▶ **WHAT IS EXPECTED**
Your response should consist of every record, exactly as given.

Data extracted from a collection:
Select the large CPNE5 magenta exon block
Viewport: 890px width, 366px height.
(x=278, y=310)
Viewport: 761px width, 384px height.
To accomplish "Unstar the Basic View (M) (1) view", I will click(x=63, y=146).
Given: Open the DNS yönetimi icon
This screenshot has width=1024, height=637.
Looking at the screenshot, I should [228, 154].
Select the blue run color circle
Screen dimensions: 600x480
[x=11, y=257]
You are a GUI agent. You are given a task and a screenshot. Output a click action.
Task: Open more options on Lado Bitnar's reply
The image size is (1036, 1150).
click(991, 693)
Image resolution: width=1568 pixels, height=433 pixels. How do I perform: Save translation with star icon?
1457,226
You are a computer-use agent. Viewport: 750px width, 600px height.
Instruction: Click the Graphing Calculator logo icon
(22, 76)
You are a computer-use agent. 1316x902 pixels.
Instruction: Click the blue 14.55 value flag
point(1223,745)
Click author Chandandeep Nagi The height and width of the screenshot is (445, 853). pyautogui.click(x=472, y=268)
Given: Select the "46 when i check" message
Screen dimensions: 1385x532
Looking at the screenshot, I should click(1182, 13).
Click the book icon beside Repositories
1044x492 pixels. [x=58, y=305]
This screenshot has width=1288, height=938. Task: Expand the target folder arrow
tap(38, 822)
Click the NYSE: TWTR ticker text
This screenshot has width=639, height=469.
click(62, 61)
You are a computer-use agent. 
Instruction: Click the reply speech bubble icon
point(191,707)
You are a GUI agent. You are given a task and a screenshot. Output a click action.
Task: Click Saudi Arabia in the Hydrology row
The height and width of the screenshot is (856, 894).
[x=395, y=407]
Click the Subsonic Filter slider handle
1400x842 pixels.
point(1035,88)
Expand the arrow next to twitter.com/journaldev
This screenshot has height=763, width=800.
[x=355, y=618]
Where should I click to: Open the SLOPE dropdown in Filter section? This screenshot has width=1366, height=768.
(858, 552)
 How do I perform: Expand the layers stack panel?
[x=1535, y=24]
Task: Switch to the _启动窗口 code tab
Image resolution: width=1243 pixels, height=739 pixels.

▶ **SOLUTION BELOW**
Select the large CPNE5 magenta exon block
Viewport: 890px width, 366px height.
(x=278, y=310)
Viewport: 761px width, 384px height.
To accomplish "Unstar the Basic View (M) (1) view", I will click(x=63, y=146).
Given: Open the DNS yönetimi icon
This screenshot has width=1024, height=637.
Looking at the screenshot, I should [228, 154].
Select the blue run color circle
Screen dimensions: 600x480
[x=11, y=257]
You are a GUI agent. You are given a task and a screenshot. Output a click action.
Task: Open more options on Lado Bitnar's reply
The image size is (1036, 1150).
click(991, 693)
Image resolution: width=1568 pixels, height=433 pixels. How do I perform: Save translation with star icon?
1457,226
You are a computer-use agent. Viewport: 750px width, 600px height.
Instruction: Click the Graphing Calculator logo icon
(22, 76)
You are a computer-use agent. 1316x902 pixels.
Instruction: Click the blue 14.55 value flag
point(1223,745)
Click author Chandandeep Nagi The height and width of the screenshot is (445, 853). pyautogui.click(x=472, y=268)
Given: Select the "46 when i check" message
Screen dimensions: 1385x532
Looking at the screenshot, I should click(1182, 13).
Click the book icon beside Repositories
1044x492 pixels. [x=58, y=305]
This screenshot has width=1288, height=938. Task: Expand the target folder arrow
tap(38, 822)
Click the NYSE: TWTR ticker text
This screenshot has width=639, height=469.
click(62, 61)
You are a computer-use agent. 
Instruction: Click the reply speech bubble icon
point(191,707)
You are a GUI agent. You are given a task and a screenshot. Output a click action.
Task: Click Saudi Arabia in the Hydrology row
The height and width of the screenshot is (856, 894).
[x=395, y=407]
Click the Subsonic Filter slider handle
1400x842 pixels.
point(1035,88)
Expand the arrow next to twitter.com/journaldev
This screenshot has height=763, width=800.
[x=355, y=618]
Where should I click to: Open the SLOPE dropdown in Filter section? This screenshot has width=1366, height=768.
(858, 552)
 How do I perform: Expand the layers stack panel?
[x=1535, y=24]
Task: Switch to the _启动窗口 code tab
Image resolution: width=1243 pixels, height=739 pixels.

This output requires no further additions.